High School Seniors’ Drug Use Drops to Lowest Level Since ’75
WASHINGTON — The use of illicit drugs by high school seniors dropped last year to its lowest level since 1975, the National Institute on Drug Abuse reported Tuesday.
The government agency’s latest annual survey found that cocaine use dropped for the second straight year, and that declining trends in the use of marijuana and alcohol had continued.
Nevertheless, more than half of all students still use an illegal drug at least once before graduating from high school, the report said.
And it warned that its assessment could well be too sanguine because its survey did not include high school dropouts, among whom drug abuse is “becoming more compulsive and more damaging.”
“We don’t want to imply that the war is won,” said Charles R. Schuster, the institute’s director. “The problem is that there are still pockets, primarily among those who have dropped out of high school, where drug use remains at very high levels.”
Citing evidence of growing use of crack cocaine in the inner cities, Administration officials have warned recently that the high school senior survey grossly underestimates the drug problem among the nation’s young people.
The survey results were based on questionnaires administered to more than 16,000 seniors in 135 public and private high schools across the country.

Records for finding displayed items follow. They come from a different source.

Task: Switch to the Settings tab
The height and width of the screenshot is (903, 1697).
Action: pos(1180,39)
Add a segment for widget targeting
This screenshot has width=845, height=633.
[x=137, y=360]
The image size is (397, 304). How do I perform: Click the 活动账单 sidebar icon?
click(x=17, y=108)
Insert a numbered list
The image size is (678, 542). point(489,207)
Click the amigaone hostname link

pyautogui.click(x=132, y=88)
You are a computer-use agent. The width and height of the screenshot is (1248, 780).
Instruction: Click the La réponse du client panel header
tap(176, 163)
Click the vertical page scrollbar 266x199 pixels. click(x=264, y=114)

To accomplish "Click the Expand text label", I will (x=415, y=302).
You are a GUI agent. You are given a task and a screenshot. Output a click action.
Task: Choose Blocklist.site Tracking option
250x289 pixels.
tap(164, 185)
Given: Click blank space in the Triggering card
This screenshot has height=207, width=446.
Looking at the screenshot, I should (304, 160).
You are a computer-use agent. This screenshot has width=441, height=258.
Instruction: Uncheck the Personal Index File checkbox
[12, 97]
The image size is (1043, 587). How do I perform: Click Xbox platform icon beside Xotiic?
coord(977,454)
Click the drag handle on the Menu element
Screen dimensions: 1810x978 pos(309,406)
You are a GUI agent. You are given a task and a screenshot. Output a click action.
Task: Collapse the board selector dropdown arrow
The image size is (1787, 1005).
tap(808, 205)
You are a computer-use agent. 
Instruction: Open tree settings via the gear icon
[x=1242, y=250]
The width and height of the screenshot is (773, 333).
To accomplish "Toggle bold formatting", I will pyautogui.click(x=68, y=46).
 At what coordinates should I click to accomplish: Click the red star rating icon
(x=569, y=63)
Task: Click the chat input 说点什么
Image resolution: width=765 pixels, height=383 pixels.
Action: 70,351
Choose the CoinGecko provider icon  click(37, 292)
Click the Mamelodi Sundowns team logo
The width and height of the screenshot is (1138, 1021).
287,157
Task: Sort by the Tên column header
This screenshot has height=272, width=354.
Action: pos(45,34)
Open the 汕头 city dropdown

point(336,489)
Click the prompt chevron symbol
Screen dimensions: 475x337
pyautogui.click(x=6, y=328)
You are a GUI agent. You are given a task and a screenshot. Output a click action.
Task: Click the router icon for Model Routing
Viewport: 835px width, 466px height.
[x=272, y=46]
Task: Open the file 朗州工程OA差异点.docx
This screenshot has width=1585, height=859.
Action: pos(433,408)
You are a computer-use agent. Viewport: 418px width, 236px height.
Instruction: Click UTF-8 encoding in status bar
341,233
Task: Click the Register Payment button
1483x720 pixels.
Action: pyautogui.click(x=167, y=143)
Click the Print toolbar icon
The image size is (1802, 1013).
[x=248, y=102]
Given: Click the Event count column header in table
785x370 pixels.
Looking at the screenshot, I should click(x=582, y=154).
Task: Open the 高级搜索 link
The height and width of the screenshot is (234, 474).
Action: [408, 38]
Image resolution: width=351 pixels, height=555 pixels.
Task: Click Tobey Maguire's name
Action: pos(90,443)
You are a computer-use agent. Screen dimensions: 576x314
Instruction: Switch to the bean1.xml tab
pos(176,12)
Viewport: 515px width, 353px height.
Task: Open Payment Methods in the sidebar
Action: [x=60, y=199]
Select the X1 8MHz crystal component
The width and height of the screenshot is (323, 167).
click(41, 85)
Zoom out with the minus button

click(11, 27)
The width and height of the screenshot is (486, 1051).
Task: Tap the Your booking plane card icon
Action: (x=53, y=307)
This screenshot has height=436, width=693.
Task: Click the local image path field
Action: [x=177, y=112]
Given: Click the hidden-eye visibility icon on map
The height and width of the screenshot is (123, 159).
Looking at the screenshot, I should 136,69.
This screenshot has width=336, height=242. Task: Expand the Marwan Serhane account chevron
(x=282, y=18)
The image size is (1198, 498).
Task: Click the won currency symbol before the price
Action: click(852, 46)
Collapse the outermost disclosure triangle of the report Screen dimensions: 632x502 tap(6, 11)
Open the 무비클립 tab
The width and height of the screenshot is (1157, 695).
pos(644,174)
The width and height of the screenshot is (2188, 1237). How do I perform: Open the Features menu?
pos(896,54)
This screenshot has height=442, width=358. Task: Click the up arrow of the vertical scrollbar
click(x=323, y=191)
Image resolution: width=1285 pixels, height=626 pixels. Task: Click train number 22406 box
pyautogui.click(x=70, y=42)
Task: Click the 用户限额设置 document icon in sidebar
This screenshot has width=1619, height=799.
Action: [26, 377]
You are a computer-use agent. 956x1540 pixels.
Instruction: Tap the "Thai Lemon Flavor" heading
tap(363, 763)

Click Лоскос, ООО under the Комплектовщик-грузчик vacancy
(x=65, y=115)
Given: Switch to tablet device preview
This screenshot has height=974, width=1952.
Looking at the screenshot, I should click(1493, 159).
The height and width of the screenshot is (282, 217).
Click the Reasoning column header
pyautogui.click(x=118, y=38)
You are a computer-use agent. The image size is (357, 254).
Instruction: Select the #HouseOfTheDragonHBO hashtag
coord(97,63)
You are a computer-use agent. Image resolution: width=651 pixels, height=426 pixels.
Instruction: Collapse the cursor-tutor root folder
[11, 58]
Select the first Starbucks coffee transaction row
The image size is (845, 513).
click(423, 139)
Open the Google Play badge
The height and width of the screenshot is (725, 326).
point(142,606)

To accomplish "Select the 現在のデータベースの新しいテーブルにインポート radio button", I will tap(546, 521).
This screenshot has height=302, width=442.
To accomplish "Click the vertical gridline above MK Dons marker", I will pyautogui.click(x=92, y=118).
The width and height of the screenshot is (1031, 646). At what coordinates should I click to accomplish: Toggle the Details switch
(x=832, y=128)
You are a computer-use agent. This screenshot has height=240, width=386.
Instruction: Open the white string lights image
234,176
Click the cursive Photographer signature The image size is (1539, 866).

The study found that the proportion of seniors using any illicit drug in the past year fell from 42% to 39% in 1988. The peak year was 1979, with 54% reporting drug use.
The proportion of seniors who had used cocaine at least once dropped from 15% in 1987 to 12% in 1988, with the percentage who had used cocaine in the previous 30 days dropping from 4.3% to 3.4%. The proportion of cocaine users who had used crack at least once dropped from 5.6% in 1987 to 4.8% last year.